* MATERIAL SUPPLIED *
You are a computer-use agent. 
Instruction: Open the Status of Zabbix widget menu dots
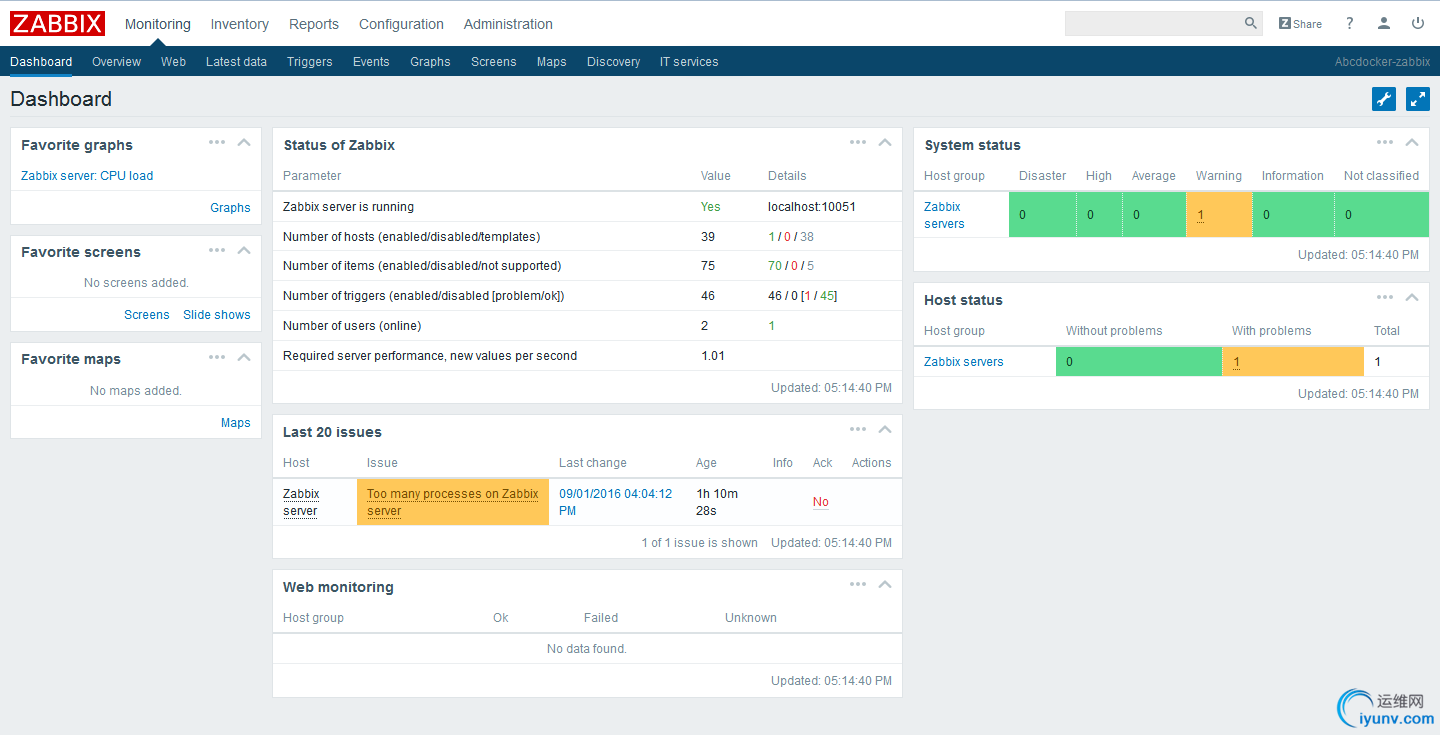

* * *

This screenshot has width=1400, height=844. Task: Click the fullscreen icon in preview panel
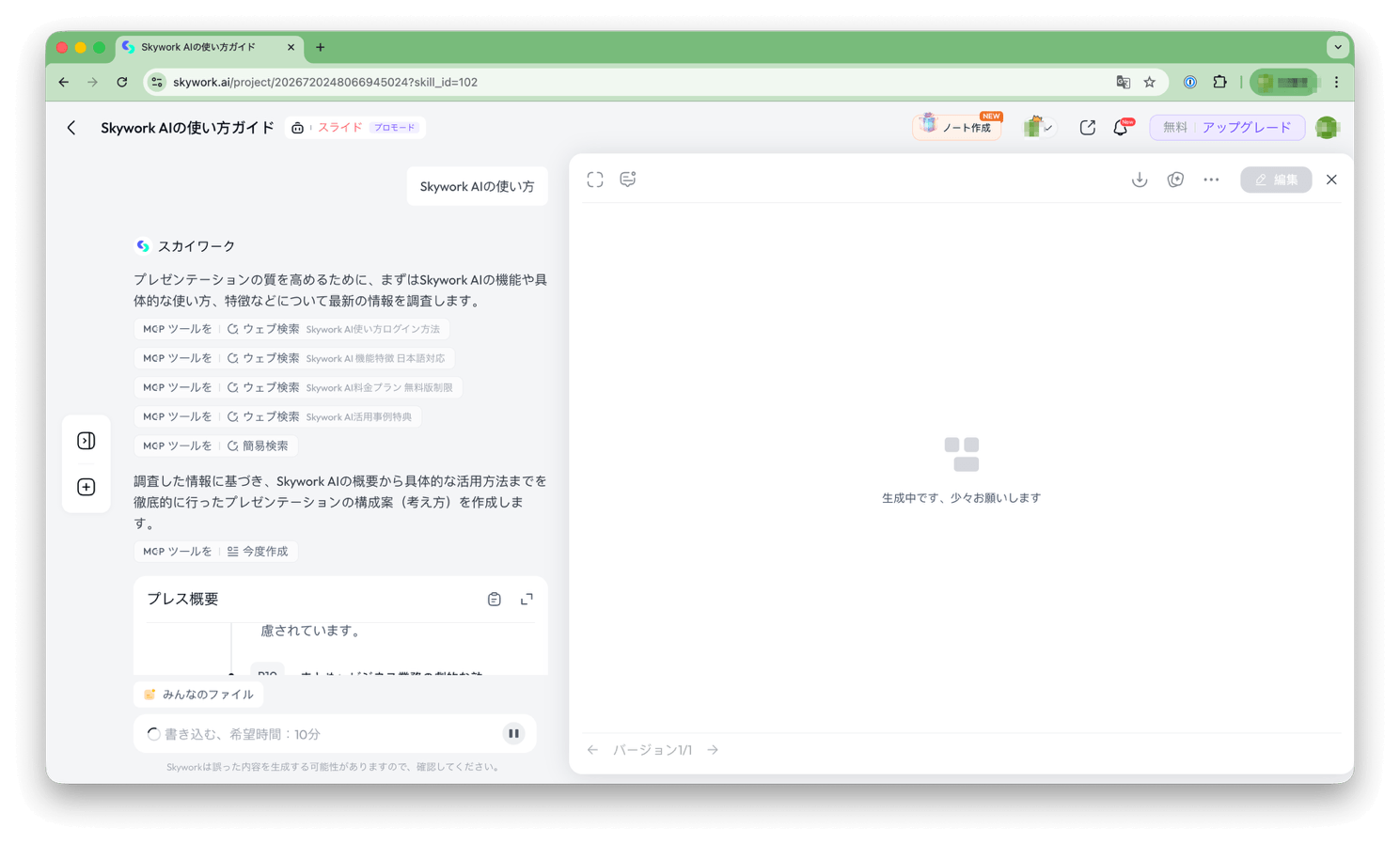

---

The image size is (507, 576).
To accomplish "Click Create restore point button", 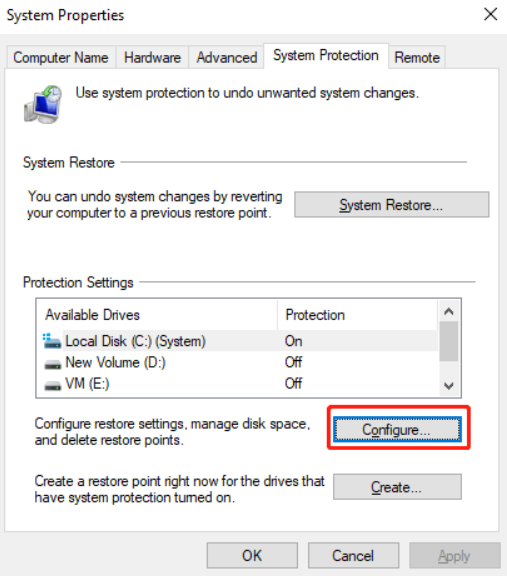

* PROBLEM DESCRIPTION *
Working from the material above, retype exactly the lines from the one with "You are a computer-use agent." through the one with "Instruction: Open the", both included, and only those lines.

* RESULT OF THIS TASK *
You are a computer-use agent. 
Instruction: Open the Status of Zabbix widget menu dots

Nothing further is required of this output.